[Requirement]: Copy out every one of the records below word for word, keeping each line and its order unchanged.

◆ ◆ ◆ ◆ ◆ ◆ ◆

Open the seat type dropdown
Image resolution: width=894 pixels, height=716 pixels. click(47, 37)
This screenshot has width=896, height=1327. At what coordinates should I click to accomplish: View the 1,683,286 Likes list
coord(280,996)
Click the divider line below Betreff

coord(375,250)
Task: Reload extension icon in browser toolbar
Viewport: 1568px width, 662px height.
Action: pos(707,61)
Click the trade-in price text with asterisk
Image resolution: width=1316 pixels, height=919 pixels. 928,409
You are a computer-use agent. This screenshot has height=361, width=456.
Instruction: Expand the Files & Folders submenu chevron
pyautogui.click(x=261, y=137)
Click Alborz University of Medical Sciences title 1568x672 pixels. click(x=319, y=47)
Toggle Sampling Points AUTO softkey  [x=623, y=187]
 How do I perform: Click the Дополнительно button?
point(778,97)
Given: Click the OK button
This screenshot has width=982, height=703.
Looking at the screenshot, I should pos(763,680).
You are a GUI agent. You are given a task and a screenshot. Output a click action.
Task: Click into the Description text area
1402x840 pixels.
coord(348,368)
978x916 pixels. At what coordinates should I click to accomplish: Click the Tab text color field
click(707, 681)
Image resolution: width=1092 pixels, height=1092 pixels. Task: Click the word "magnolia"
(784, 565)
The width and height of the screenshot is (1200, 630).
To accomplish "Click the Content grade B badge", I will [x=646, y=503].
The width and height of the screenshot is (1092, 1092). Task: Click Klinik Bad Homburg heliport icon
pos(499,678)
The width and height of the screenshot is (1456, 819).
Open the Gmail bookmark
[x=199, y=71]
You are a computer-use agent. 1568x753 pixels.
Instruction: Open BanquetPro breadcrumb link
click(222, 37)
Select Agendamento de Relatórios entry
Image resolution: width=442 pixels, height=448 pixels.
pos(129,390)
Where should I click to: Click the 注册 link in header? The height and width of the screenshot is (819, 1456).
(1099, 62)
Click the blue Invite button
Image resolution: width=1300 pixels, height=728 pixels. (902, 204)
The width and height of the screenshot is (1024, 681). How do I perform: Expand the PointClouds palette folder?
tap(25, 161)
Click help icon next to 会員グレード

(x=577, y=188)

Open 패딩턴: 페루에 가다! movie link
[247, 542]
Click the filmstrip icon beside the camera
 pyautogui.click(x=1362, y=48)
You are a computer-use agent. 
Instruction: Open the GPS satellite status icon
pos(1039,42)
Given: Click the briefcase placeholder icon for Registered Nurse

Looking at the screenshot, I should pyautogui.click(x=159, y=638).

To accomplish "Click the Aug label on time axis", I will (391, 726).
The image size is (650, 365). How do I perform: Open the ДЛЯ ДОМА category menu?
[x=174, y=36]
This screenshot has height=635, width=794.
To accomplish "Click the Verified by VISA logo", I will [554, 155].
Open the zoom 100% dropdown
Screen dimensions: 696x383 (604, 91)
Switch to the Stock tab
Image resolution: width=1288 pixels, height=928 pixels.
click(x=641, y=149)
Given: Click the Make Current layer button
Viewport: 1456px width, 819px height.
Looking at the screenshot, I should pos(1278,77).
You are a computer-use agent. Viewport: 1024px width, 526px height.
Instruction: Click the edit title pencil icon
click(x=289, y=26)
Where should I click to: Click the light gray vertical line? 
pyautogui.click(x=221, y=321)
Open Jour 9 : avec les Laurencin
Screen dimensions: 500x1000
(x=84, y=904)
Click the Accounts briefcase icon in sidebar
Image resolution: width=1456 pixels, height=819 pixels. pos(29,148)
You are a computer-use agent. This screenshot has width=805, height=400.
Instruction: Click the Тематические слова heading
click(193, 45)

◆ ◆ ◆ ◆ ◆ ◆ ◆

[Exercise output]:
Open the seat type dropdown
Image resolution: width=894 pixels, height=716 pixels. click(47, 37)
This screenshot has width=896, height=1327. At what coordinates should I click to accomplish: View the 1,683,286 Likes list
coord(280,996)
Click the divider line below Betreff

coord(375,250)
Task: Reload extension icon in browser toolbar
Viewport: 1568px width, 662px height.
Action: pos(707,61)
Click the trade-in price text with asterisk
Image resolution: width=1316 pixels, height=919 pixels. 928,409
You are a computer-use agent. This screenshot has height=361, width=456.
Instruction: Expand the Files & Folders submenu chevron
pyautogui.click(x=261, y=137)
Click Alborz University of Medical Sciences title 1568x672 pixels. click(x=319, y=47)
Toggle Sampling Points AUTO softkey  [x=623, y=187]
 How do I perform: Click the Дополнительно button?
point(778,97)
Given: Click the OK button
This screenshot has width=982, height=703.
Looking at the screenshot, I should pos(763,680).
You are a GUI agent. You are given a task and a screenshot. Output a click action.
Task: Click into the Description text area
1402x840 pixels.
coord(348,368)
978x916 pixels. At what coordinates should I click to accomplish: Click the Tab text color field
click(707, 681)
Image resolution: width=1092 pixels, height=1092 pixels. Task: Click the word "magnolia"
(784, 565)
The width and height of the screenshot is (1200, 630).
To accomplish "Click the Content grade B badge", I will [x=646, y=503].
The width and height of the screenshot is (1092, 1092). Task: Click Klinik Bad Homburg heliport icon
pos(499,678)
The width and height of the screenshot is (1456, 819).
Open the Gmail bookmark
[x=199, y=71]
You are a computer-use agent. 1568x753 pixels.
Instruction: Open BanquetPro breadcrumb link
click(222, 37)
Select Agendamento de Relatórios entry
Image resolution: width=442 pixels, height=448 pixels.
pos(129,390)
Where should I click to: Click the 注册 link in header? The height and width of the screenshot is (819, 1456).
(1099, 62)
Click the blue Invite button
Image resolution: width=1300 pixels, height=728 pixels. (902, 204)
The width and height of the screenshot is (1024, 681). How do I perform: Expand the PointClouds palette folder?
tap(25, 161)
Click help icon next to 会員グレード

(x=577, y=188)

Open 패딩턴: 페루에 가다! movie link
[247, 542]
Click the filmstrip icon beside the camera
 pyautogui.click(x=1362, y=48)
You are a computer-use agent. 
Instruction: Open the GPS satellite status icon
pos(1039,42)
Given: Click the briefcase placeholder icon for Registered Nurse

Looking at the screenshot, I should pyautogui.click(x=159, y=638).

To accomplish "Click the Aug label on time axis", I will (391, 726).
The image size is (650, 365). How do I perform: Open the ДЛЯ ДОМА category menu?
[x=174, y=36]
This screenshot has height=635, width=794.
To accomplish "Click the Verified by VISA logo", I will [554, 155].
Open the zoom 100% dropdown
Screen dimensions: 696x383 (604, 91)
Switch to the Stock tab
Image resolution: width=1288 pixels, height=928 pixels.
click(x=641, y=149)
Given: Click the Make Current layer button
Viewport: 1456px width, 819px height.
Looking at the screenshot, I should pos(1278,77).
You are a computer-use agent. Viewport: 1024px width, 526px height.
Instruction: Click the edit title pencil icon
click(x=289, y=26)
Where should I click to: Click the light gray vertical line? 
pyautogui.click(x=221, y=321)
Open Jour 9 : avec les Laurencin
Screen dimensions: 500x1000
(x=84, y=904)
Click the Accounts briefcase icon in sidebar
Image resolution: width=1456 pixels, height=819 pixels. pos(29,148)
You are a computer-use agent. This screenshot has width=805, height=400.
Instruction: Click the Тематические слова heading
click(193, 45)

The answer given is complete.